2. An optical transceiver module according to claim 1, wherein said
timing generating means includes timer means for measuring time
lengths so that said timing instructions are generated based on the
time lengths measured by said timer means.
3. An optical transceiver module according to claim 1, wherein said
timing generating means includes voltage monitoring means for
monitoring a power source voltage for the module so that said
timing instructions are generated based on results of monitoring by
said voltage monitoring means.
4. An optical transceiver module according to claim 1, wherein
generation of said timing instructions by said timing generating
means is started upon a restoration to a normal powering operation
mode from a power saving operation mode.
5. An optical transceiver module according to claim 1, wherein
generation of said timing instructions by said timing generating
means is started when a power switch for the module is turned
on.
6. A method of controlling an optical transceiver module for
transmitting and receiving an optical signal with a plurality of
channels comprising: a timing generation step of sequentially
generating timing instructions defining different start-up time
points; and a powering step of sequentially starting, in accordance
with said timing instructions generated in said timing generation
step, power supply to at least a portion of circuit components
associated with the respective channels.
7. A computer readable medium storing therein a control program for
an optical transceiver module for transmitting and receiving an
optical signal with a plurality of channels, said control program
being for making a computer function as timing generating means for
sequentially generating timing instructions defining different
start-up time points, and for making the computer function as means
for causing powering controlling means to sequentially start, in
accordance with said timing instructions generated by said timing
generating means, power supply to at least a portion of circuit
components associated with the respective channels.
Description
INCORPORATION BY REFERENCE
[0001] The present invention claims priority from Japanese
application JP 2007-234,139 filed on Sep. 10, 2007, the content of
which is hereby incorporated by reference into the this
application.
BACKGROUND OF THE INVENTION
[0002] 1. Field of the Invention
[0003] The present invention relates to optical transceiver
modules, methods of controlling an optical transceiver module, and
control programs therefor. More particularly, the present invention
relates to technologies for controlling boot timing for respective
channels in a multi-channel optical transceiver module capable of
transmitting and receiving optical signals with a plurality of
channels.
[0004] 2. Description of the Related Art
[0005] One of the problems encountered with the optical
transmitting apparatuses is to make compatible an increase of
transmission data amount and a decrease of sizes of the apparatus.

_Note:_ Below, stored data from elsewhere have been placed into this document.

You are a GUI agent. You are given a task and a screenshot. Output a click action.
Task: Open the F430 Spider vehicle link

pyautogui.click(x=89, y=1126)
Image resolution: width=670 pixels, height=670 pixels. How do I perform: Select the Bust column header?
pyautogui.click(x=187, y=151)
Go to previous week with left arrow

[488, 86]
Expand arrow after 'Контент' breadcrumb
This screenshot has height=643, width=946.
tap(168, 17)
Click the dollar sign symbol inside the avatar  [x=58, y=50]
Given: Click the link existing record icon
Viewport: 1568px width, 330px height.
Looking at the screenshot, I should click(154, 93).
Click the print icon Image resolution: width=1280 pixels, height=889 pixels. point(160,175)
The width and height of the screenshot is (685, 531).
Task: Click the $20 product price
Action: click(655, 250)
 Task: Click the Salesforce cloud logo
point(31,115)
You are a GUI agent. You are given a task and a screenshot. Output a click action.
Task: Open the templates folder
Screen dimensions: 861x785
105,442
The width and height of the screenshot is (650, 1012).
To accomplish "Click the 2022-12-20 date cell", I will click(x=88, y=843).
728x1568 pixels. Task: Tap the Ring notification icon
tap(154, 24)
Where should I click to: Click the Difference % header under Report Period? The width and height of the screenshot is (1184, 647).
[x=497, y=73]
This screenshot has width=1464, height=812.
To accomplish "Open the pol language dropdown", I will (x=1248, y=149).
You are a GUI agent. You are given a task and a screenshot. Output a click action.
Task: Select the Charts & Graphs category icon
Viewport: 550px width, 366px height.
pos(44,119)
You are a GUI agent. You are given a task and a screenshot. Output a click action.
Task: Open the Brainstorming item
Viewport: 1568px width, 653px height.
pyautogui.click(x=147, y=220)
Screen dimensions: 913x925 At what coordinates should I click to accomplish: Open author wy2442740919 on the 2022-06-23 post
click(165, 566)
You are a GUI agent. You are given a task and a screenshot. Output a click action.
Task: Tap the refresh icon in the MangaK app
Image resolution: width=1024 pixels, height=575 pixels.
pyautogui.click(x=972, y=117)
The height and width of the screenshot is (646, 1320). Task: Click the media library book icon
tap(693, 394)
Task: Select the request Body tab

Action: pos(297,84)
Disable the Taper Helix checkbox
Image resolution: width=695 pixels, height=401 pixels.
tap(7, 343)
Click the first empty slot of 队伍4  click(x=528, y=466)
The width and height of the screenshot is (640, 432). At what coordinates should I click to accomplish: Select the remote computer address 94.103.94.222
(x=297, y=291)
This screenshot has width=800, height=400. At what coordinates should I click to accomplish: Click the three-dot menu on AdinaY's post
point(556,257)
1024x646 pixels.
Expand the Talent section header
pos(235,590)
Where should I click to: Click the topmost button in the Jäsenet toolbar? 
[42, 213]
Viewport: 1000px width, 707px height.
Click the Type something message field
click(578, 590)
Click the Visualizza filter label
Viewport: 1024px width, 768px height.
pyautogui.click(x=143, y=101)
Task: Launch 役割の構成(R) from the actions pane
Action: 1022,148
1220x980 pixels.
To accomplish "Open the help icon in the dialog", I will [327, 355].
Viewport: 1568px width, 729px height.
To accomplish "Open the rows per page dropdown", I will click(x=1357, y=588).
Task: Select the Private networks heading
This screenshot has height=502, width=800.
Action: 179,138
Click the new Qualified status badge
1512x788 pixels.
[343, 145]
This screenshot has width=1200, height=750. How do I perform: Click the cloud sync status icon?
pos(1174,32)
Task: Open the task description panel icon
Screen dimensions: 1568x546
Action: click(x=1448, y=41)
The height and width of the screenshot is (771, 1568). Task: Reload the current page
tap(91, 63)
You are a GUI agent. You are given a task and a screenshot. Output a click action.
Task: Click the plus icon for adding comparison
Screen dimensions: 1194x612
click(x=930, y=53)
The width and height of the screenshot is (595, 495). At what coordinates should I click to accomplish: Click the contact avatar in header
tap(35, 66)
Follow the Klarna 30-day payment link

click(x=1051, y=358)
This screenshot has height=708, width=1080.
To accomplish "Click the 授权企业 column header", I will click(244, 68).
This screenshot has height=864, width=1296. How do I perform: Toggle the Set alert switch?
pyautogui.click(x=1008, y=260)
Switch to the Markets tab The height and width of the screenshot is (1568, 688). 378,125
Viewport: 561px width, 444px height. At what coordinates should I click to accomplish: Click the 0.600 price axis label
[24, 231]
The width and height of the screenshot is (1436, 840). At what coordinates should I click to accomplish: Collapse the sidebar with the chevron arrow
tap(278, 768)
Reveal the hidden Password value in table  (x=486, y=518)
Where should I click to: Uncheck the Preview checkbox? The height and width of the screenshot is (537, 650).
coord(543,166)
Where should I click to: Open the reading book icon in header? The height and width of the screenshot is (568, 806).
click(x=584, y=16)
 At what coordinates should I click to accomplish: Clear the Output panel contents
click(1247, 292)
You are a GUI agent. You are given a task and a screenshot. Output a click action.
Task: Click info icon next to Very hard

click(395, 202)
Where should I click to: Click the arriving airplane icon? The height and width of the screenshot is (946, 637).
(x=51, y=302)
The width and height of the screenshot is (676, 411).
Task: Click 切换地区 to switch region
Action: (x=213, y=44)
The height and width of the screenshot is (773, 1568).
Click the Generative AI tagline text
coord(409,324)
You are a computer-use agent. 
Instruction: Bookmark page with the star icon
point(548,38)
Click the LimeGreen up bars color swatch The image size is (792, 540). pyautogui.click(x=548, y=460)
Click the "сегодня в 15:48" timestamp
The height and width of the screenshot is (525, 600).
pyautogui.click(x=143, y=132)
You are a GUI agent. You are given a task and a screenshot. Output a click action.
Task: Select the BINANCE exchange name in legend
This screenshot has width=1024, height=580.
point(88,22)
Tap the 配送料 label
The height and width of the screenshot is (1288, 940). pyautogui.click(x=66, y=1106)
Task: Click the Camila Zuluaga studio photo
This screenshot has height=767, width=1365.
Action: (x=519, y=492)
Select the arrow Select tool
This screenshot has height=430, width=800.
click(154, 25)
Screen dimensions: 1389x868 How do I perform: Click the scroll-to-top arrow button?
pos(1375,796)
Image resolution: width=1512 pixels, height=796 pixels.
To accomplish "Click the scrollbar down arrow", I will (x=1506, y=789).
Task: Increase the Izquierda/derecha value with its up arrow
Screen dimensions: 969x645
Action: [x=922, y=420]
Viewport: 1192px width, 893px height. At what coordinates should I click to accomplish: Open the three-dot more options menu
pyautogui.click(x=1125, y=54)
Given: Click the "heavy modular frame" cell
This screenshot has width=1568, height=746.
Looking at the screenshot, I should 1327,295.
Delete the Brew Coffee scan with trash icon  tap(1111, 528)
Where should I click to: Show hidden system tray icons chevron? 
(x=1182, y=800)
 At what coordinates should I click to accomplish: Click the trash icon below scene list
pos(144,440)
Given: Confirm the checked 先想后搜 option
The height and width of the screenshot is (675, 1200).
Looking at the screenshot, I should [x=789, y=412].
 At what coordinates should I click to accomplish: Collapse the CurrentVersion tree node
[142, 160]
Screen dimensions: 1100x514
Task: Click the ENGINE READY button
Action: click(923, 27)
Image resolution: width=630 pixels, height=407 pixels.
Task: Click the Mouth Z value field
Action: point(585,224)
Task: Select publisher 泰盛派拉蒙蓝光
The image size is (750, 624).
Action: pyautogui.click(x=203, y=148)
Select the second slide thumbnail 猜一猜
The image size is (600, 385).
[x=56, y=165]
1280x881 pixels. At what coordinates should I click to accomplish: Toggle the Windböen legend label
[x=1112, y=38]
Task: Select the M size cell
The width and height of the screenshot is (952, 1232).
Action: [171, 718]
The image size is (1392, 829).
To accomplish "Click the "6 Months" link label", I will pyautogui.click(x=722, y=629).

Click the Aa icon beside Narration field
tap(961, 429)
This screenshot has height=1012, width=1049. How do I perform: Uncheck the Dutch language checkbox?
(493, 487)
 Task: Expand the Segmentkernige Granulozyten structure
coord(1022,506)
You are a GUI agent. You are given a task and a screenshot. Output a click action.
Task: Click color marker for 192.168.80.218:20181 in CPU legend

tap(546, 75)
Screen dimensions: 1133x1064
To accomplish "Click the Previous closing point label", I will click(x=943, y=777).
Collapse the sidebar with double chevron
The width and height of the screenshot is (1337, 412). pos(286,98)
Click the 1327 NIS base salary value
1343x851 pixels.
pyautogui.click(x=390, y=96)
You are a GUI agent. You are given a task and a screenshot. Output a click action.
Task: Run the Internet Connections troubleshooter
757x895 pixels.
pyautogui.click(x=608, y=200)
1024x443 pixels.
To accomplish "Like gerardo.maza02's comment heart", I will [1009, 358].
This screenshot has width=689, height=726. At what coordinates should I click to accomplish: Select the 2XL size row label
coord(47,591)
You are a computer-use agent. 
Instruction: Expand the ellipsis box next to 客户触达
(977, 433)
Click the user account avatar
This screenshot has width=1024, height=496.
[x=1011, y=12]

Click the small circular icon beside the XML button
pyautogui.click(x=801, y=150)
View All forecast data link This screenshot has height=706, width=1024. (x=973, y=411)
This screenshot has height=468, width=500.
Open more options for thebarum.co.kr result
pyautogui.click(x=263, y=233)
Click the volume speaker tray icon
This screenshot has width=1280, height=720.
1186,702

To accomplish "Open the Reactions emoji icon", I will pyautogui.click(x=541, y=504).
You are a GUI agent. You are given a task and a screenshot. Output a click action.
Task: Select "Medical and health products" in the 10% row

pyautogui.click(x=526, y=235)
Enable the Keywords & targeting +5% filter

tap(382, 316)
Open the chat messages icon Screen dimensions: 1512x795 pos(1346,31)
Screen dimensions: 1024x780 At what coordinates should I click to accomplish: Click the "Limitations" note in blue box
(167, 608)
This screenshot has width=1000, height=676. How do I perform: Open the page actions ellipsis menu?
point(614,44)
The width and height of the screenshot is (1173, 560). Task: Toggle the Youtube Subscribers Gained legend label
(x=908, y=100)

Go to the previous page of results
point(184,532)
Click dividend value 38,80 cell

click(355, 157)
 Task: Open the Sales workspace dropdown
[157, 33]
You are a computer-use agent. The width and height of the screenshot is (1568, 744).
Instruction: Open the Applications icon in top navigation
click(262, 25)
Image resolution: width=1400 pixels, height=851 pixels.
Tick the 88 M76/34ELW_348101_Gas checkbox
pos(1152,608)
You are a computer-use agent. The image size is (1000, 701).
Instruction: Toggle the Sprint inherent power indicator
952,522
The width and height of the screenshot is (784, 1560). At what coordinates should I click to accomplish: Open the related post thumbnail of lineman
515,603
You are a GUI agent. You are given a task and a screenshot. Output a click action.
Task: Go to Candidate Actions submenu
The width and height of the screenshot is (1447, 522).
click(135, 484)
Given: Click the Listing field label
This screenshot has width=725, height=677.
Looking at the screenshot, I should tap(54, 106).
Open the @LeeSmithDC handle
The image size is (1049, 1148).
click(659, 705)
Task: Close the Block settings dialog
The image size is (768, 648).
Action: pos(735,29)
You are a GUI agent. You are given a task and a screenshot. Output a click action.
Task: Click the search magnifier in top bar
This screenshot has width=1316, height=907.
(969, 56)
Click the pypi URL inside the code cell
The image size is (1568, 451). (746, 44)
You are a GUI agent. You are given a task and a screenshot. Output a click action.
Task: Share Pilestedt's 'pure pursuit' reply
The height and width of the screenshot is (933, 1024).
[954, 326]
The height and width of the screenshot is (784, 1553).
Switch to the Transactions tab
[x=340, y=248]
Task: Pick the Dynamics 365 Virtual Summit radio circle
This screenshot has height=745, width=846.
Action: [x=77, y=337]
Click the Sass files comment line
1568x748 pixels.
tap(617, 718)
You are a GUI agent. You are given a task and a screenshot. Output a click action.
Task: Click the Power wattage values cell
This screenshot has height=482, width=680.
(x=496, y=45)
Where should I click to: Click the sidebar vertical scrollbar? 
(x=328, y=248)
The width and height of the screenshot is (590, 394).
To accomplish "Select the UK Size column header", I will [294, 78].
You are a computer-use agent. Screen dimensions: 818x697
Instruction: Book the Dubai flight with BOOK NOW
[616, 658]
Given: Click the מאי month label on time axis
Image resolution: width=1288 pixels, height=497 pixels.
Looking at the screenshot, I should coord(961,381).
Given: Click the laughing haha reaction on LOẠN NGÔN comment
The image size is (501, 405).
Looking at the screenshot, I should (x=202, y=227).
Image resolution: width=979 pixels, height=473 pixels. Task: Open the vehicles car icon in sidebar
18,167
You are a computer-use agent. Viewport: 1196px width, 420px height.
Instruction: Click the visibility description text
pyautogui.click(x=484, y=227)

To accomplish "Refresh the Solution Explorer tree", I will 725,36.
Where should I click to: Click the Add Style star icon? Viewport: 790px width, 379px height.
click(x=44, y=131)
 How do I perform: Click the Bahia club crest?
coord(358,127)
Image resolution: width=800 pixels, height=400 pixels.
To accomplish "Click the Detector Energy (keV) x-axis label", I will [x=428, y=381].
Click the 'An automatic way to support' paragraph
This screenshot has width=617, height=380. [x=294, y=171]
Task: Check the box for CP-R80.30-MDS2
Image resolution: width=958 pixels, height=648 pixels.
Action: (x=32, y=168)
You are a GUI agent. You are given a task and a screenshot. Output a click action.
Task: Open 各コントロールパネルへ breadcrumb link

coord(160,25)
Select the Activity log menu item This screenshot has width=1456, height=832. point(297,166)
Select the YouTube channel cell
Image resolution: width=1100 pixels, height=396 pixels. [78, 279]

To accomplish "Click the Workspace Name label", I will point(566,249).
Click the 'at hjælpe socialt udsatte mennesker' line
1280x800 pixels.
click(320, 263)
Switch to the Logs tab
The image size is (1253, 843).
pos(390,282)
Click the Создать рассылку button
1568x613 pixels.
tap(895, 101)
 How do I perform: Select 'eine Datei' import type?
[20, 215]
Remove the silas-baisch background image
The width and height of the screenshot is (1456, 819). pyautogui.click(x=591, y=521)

As a technique for increasing transmission data amount, the WDM
(Wavelength Division Multiplexing) is known in which data
transmission is performed through the multiplexing of a plurality
of optical channels of different wavelengths.
[0006] Recently, multi-channel optical transceiver modules
conforming to 10GBASE-LX 4 standards have been put on the market,
in which a transmission rate as high as 10 Gbps is realized with a
single module employing the WDM for multiplexing four optical
channels of wavelengths of the order of 1310 nm. (See, for example,
IEEE 802.3ae 53. Physical Medium Dependent (PMD) sublayer and
baseband medium, type 10GBASE-LX4). With such optical transceiver
modules, it will be possible to solve the above-mentioned problem
and to simplify connection of optical fibers.
SUMMARY OF THE INVENTION
[0007] However, in the conventional multi-channel optical
transceiver modules of the type mentioned above in which a
plurality of optical semiconductor devices are packaged into a
single module, when a power switch is turned on or when a
restoration to a normal powering operation mode is made from a
power saving operation mode (a low power mode or a shutdown mode),
all of the channels will be simultaneously booted to
instantaneously increase current consumption with a result that the
power source voltage for the module may be abruptly dropped.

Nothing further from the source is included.